# EXERCISE DIRECTIONS
Provide the data again in its entirety, exactly as given.

BEGIN

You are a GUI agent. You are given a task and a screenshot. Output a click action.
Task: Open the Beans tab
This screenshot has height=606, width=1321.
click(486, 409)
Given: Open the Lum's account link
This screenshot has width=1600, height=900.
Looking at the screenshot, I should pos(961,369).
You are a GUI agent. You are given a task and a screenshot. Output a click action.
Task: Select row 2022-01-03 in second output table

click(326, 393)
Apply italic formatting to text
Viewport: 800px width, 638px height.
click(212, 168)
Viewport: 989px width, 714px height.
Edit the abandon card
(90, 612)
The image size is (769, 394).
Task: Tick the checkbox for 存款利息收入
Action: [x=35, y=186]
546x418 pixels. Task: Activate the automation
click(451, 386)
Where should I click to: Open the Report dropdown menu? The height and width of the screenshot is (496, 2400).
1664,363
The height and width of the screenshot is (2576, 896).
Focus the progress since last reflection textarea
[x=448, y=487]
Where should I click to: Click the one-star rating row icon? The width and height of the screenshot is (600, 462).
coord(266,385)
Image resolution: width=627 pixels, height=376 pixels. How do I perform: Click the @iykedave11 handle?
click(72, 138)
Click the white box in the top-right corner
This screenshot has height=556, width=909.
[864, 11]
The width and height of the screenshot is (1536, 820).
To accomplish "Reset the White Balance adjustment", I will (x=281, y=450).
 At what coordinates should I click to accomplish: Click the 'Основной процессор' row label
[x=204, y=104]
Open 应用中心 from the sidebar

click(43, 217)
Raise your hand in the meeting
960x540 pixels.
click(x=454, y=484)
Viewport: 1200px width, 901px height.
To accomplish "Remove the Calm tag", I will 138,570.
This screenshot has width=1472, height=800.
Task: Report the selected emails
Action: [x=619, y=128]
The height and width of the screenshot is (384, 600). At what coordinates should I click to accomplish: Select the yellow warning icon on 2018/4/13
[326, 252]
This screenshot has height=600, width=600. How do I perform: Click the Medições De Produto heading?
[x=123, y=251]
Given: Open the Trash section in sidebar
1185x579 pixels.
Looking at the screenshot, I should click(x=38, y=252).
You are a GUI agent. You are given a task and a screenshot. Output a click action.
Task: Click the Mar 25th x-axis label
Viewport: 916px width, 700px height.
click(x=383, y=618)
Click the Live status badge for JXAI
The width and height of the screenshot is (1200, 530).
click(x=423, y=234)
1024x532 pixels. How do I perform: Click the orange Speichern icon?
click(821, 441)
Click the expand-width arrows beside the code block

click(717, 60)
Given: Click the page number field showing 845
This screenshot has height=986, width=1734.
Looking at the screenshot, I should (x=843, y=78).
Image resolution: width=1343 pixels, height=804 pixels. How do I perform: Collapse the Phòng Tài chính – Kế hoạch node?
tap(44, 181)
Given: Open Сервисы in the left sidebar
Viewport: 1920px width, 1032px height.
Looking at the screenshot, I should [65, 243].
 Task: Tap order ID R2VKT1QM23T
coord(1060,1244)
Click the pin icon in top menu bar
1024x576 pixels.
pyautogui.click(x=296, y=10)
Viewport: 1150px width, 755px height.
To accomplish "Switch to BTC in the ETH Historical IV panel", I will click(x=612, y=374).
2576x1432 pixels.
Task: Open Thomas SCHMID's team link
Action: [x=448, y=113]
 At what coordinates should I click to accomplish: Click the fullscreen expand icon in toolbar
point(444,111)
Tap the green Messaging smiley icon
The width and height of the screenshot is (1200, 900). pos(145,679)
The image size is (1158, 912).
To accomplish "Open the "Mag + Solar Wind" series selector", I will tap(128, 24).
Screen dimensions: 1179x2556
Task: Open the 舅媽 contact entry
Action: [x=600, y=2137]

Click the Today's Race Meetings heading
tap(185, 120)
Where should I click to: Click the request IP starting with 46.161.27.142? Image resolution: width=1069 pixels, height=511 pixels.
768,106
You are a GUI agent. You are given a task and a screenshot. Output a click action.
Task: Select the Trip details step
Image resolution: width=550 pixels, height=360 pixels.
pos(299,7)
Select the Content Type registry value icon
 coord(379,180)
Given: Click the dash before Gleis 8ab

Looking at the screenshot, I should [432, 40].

END

# EXERCISE RESPONSE
You are a GUI agent. You are given a task and a screenshot. Output a click action.
Task: Open the Beans tab
This screenshot has height=606, width=1321.
click(486, 409)
Given: Open the Lum's account link
This screenshot has width=1600, height=900.
Looking at the screenshot, I should pos(961,369).
You are a GUI agent. You are given a task and a screenshot. Output a click action.
Task: Select row 2022-01-03 in second output table

click(326, 393)
Apply italic formatting to text
Viewport: 800px width, 638px height.
click(212, 168)
Viewport: 989px width, 714px height.
Edit the abandon card
(90, 612)
The image size is (769, 394).
Task: Tick the checkbox for 存款利息收入
Action: [x=35, y=186]
546x418 pixels. Task: Activate the automation
click(451, 386)
Where should I click to: Open the Report dropdown menu? The height and width of the screenshot is (496, 2400).
1664,363
The height and width of the screenshot is (2576, 896).
Focus the progress since last reflection textarea
[x=448, y=487]
Where should I click to: Click the one-star rating row icon? The width and height of the screenshot is (600, 462).
coord(266,385)
Image resolution: width=627 pixels, height=376 pixels. How do I perform: Click the @iykedave11 handle?
click(72, 138)
Click the white box in the top-right corner
This screenshot has height=556, width=909.
[864, 11]
The width and height of the screenshot is (1536, 820).
To accomplish "Reset the White Balance adjustment", I will (x=281, y=450).
 At what coordinates should I click to accomplish: Click the 'Основной процессор' row label
[x=204, y=104]
Open 应用中心 from the sidebar

click(43, 217)
Raise your hand in the meeting
960x540 pixels.
click(x=454, y=484)
Viewport: 1200px width, 901px height.
To accomplish "Remove the Calm tag", I will 138,570.
This screenshot has width=1472, height=800.
Task: Report the selected emails
Action: [x=619, y=128]
The height and width of the screenshot is (384, 600). At what coordinates should I click to accomplish: Select the yellow warning icon on 2018/4/13
[326, 252]
This screenshot has height=600, width=600. How do I perform: Click the Medições De Produto heading?
[x=123, y=251]
Given: Open the Trash section in sidebar
1185x579 pixels.
Looking at the screenshot, I should click(x=38, y=252).
You are a GUI agent. You are given a task and a screenshot. Output a click action.
Task: Click the Mar 25th x-axis label
Viewport: 916px width, 700px height.
click(x=383, y=618)
Click the Live status badge for JXAI
The width and height of the screenshot is (1200, 530).
click(x=423, y=234)
1024x532 pixels. How do I perform: Click the orange Speichern icon?
click(821, 441)
Click the expand-width arrows beside the code block

click(717, 60)
Given: Click the page number field showing 845
This screenshot has height=986, width=1734.
Looking at the screenshot, I should (x=843, y=78).
Image resolution: width=1343 pixels, height=804 pixels. How do I perform: Collapse the Phòng Tài chính – Kế hoạch node?
tap(44, 181)
Given: Open Сервисы in the left sidebar
Viewport: 1920px width, 1032px height.
Looking at the screenshot, I should [65, 243].
 Task: Tap order ID R2VKT1QM23T
coord(1060,1244)
Click the pin icon in top menu bar
1024x576 pixels.
pyautogui.click(x=296, y=10)
Viewport: 1150px width, 755px height.
To accomplish "Switch to BTC in the ETH Historical IV panel", I will click(x=612, y=374).
2576x1432 pixels.
Task: Open Thomas SCHMID's team link
Action: [x=448, y=113]
 At what coordinates should I click to accomplish: Click the fullscreen expand icon in toolbar
point(444,111)
Tap the green Messaging smiley icon
The width and height of the screenshot is (1200, 900). pos(145,679)
The image size is (1158, 912).
To accomplish "Open the "Mag + Solar Wind" series selector", I will tap(128, 24).
Screen dimensions: 1179x2556
Task: Open the 舅媽 contact entry
Action: [x=600, y=2137]

Click the Today's Race Meetings heading
tap(185, 120)
Where should I click to: Click the request IP starting with 46.161.27.142? Image resolution: width=1069 pixels, height=511 pixels.
768,106
You are a GUI agent. You are given a task and a screenshot. Output a click action.
Task: Select the Trip details step
Image resolution: width=550 pixels, height=360 pixels.
pos(299,7)
Select the Content Type registry value icon
 coord(379,180)
Given: Click the dash before Gleis 8ab

Looking at the screenshot, I should [432, 40].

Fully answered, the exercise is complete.